Aus dem Arabischen von Regina Karachouli. Ein junger Mann aus wohlhabender Familie durchstreift tagein tagaus die Armenviertel seiner Heimatstadt. Eigentlich sollte der Student sich auf die Übernahme des väterlichen Imperiums vorbereiten, sein Interesse gilt jedoch der Musik. In ihr hofft er der beengenden und konservativen Welt seiner Herkunft zu entfliehen, deren Doppelmoral und Korruption ihn empört.
Rezensionsnotiz zu
Neue Zürcher Zeitung, 17.11.2004
Rezensent Ludwig Ammann staunt über den ungewöhnlichen und frechen Tonfall, den der Protagonist von Hanna Minas erstmals 1973 veröffentlichten Roman anschlägt.
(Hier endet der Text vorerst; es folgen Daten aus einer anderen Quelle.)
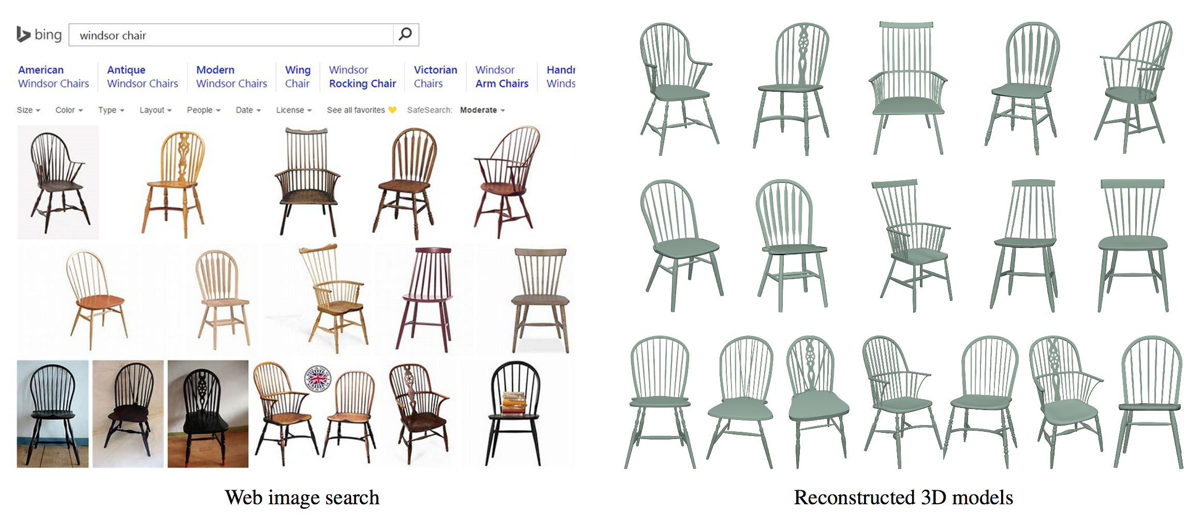
Task: Choose Windsor Rocking Chair suggestion
Action: tap(362, 77)
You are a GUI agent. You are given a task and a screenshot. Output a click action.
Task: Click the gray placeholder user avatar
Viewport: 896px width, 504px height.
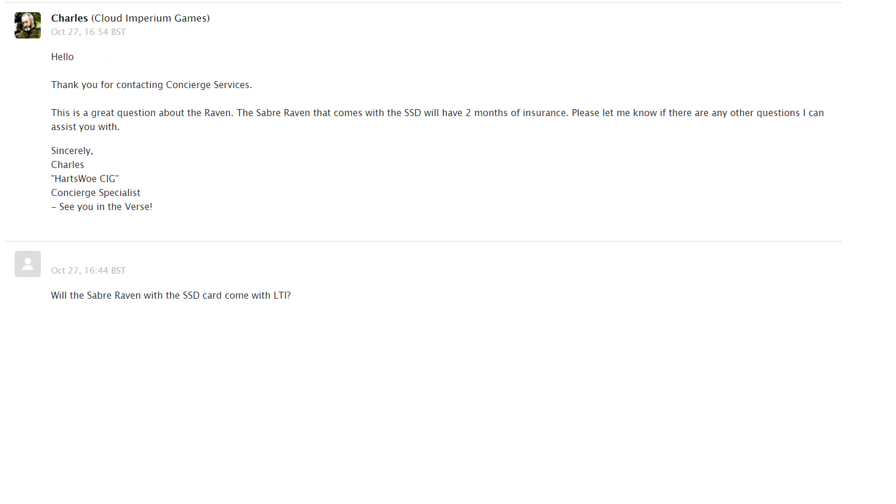[27, 264]
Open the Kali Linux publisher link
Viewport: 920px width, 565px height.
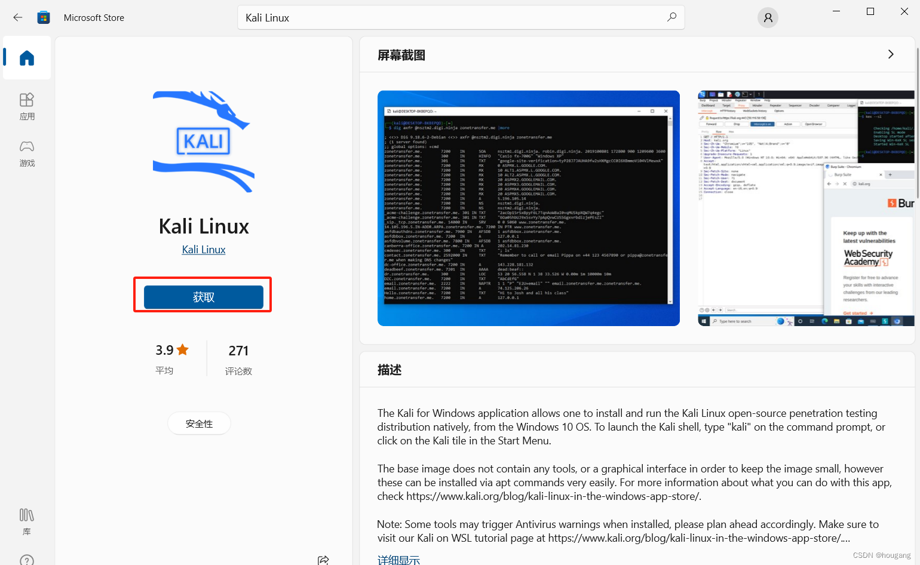pyautogui.click(x=203, y=249)
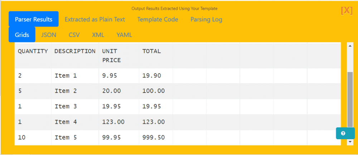Image resolution: width=358 pixels, height=155 pixels.
Task: Select the 999.50 total cell
Action: tap(154, 137)
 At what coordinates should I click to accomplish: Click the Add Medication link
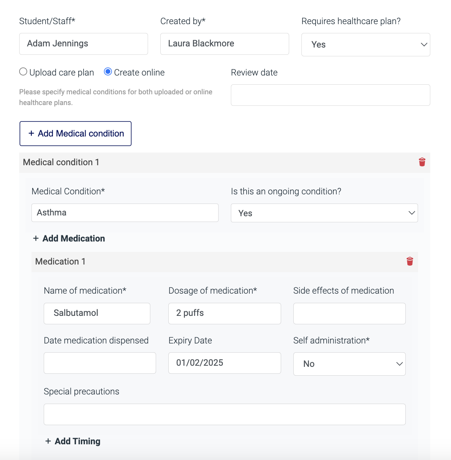click(x=69, y=238)

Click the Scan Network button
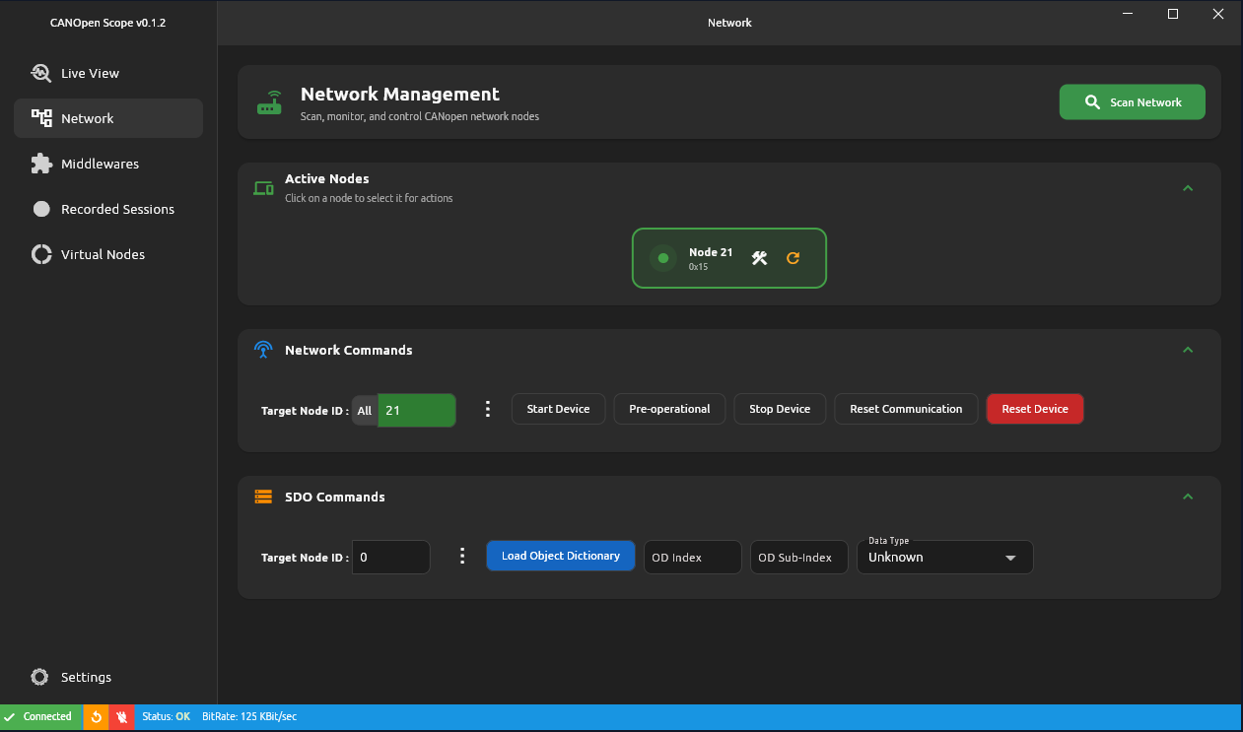pyautogui.click(x=1132, y=101)
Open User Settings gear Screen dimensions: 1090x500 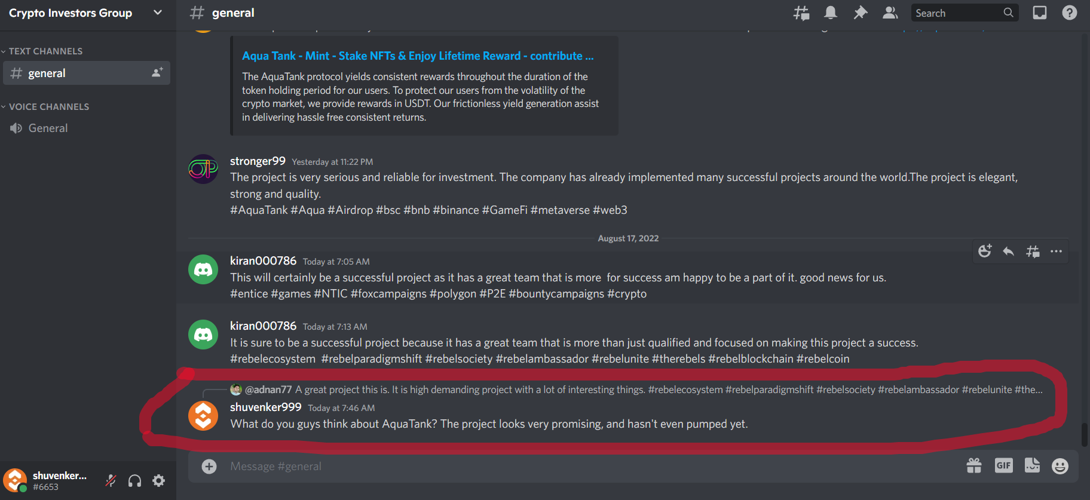click(x=159, y=480)
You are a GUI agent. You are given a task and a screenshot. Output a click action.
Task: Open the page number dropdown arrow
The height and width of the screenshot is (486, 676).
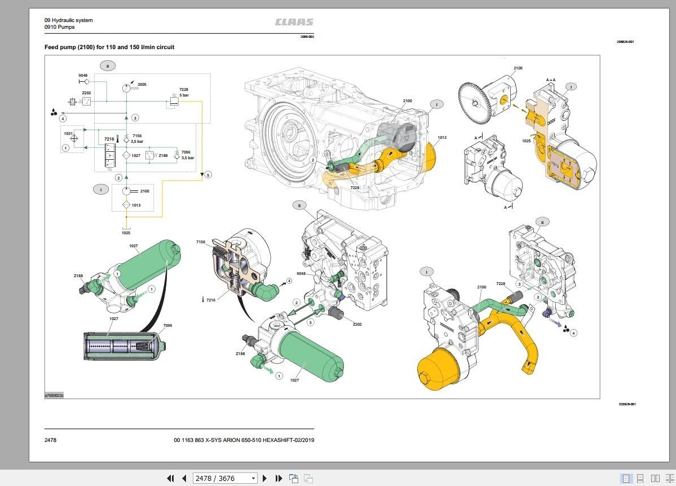pyautogui.click(x=253, y=478)
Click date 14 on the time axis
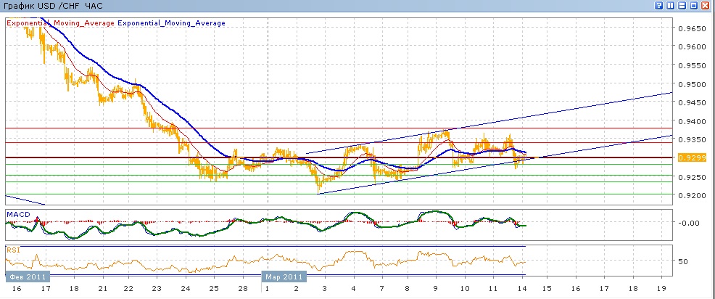The width and height of the screenshot is (715, 299). (524, 289)
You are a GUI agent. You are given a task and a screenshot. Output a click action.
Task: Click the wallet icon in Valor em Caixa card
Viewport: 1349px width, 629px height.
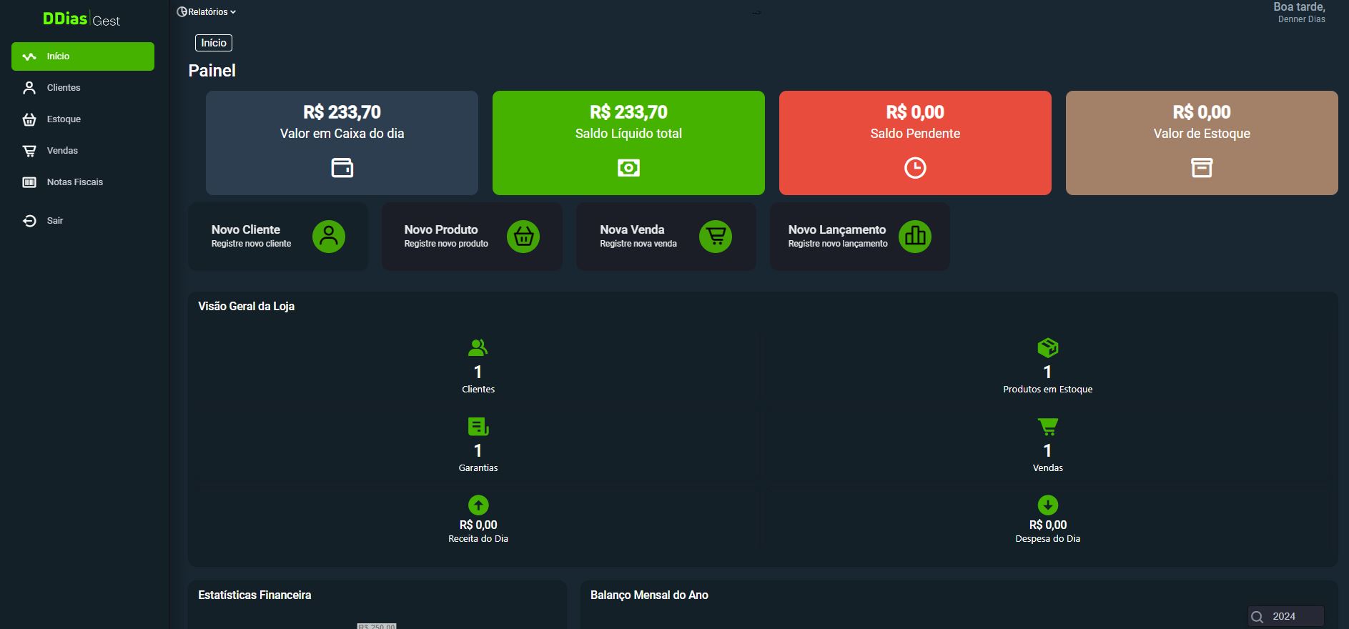342,168
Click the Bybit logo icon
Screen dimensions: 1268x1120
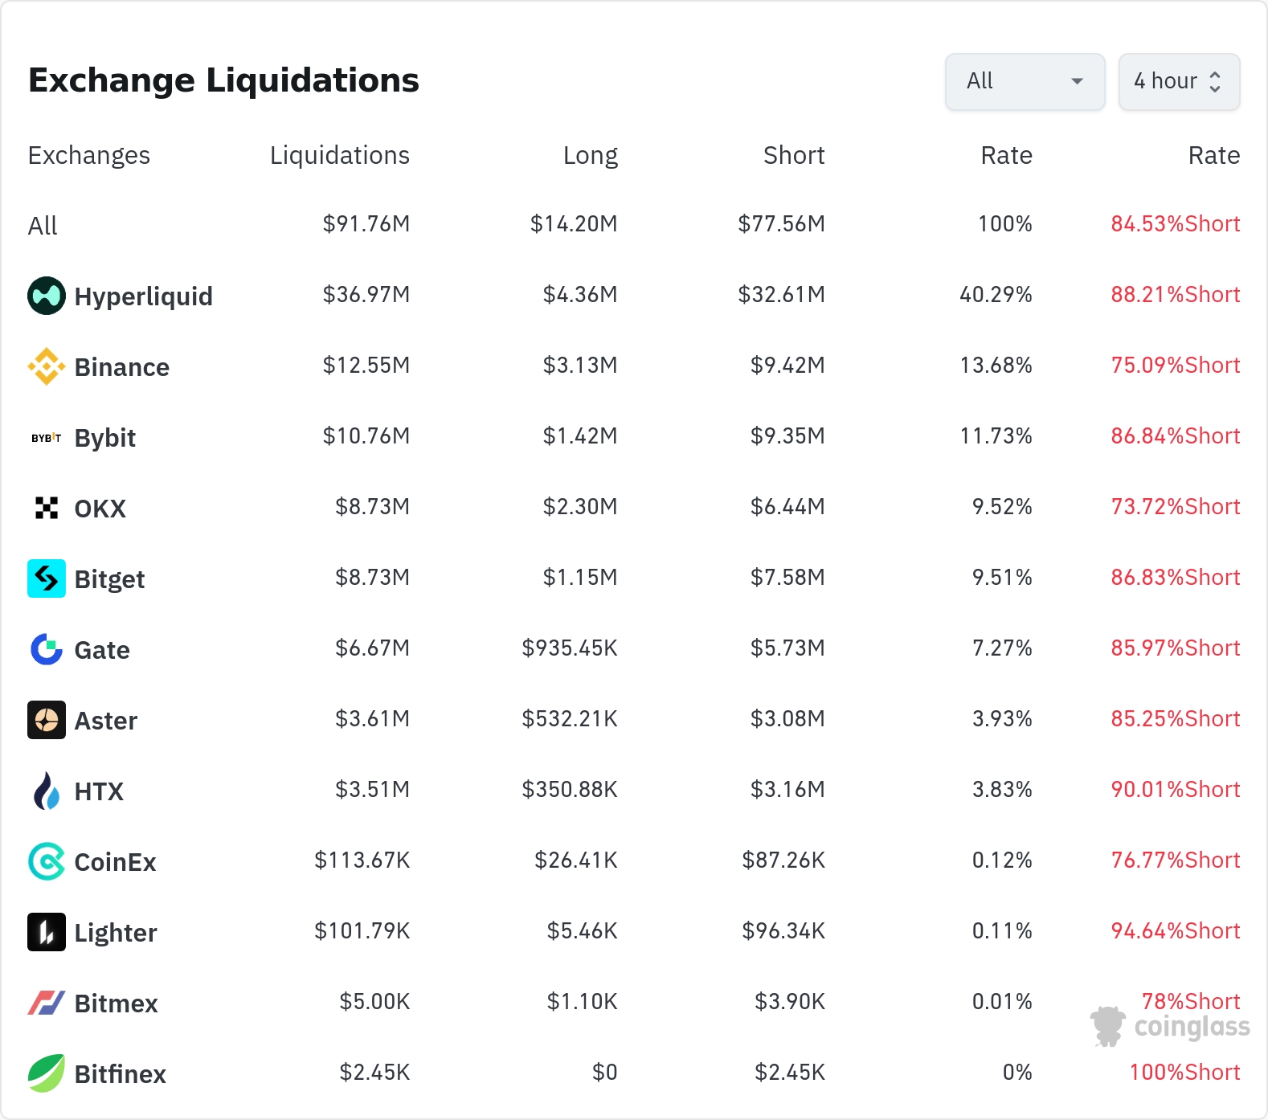(x=47, y=438)
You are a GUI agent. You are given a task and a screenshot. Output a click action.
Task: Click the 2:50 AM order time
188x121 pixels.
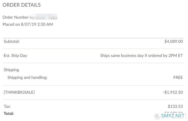[45, 24]
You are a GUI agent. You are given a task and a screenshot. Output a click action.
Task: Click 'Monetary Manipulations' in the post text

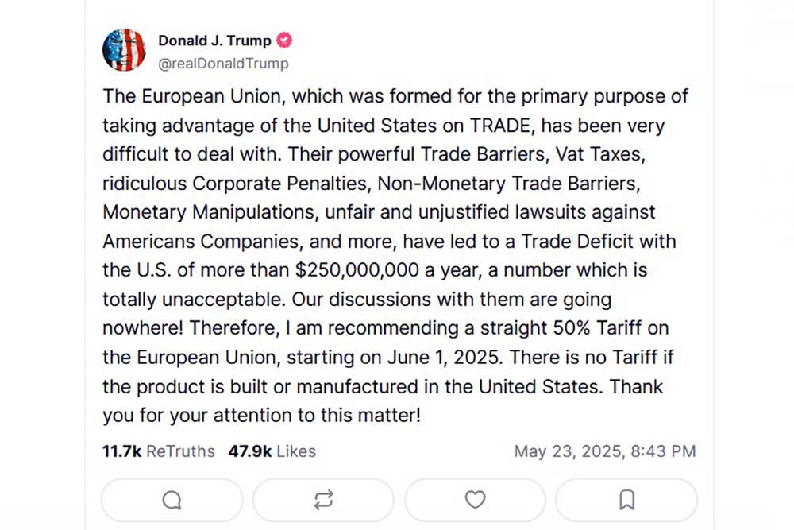pos(210,212)
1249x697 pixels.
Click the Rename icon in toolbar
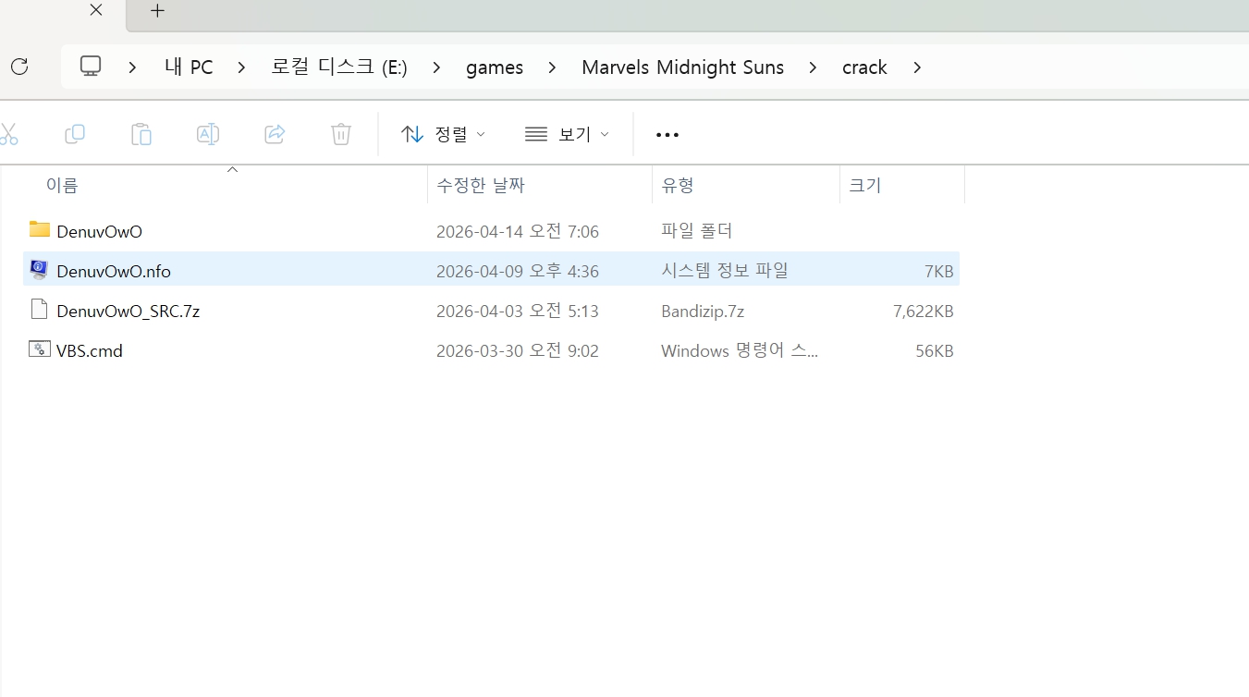(x=208, y=134)
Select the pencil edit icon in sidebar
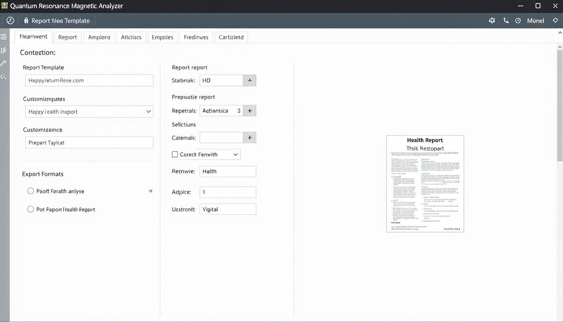 click(x=3, y=63)
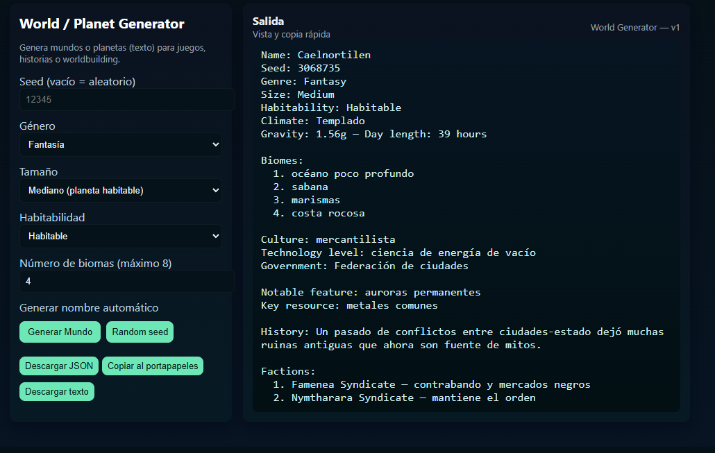Click the Seed input field
715x453 pixels.
point(126,100)
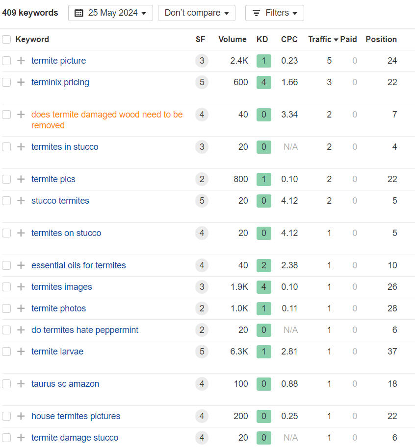The image size is (415, 447).
Task: Sort by the Volume column header
Action: coord(232,40)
Das Buch ist seiner Einschätzung nach ein Beispiel für die damals aktuelle "neue arabischen Literatur des gesellschaftlichen Aufbruchs". Der Autor schreibt "respektlos, schnoddrig, selbstironisch" und überhaupt nicht formelhaft, trotz seiner unüberhörbaren Parteinahme für den "sozialistischen Realismus". Vielmehr hat er Platz für "feinste Seelenregungen" seines Romanpersonals. Sein Hauptprotagonist ist - anders, als der Zeitgeist vermuten ließe - kein platter Revolutionär, sondern ein "höchst amüsanter Selbstbeobachter an der Schwelle zweier Zeitalter".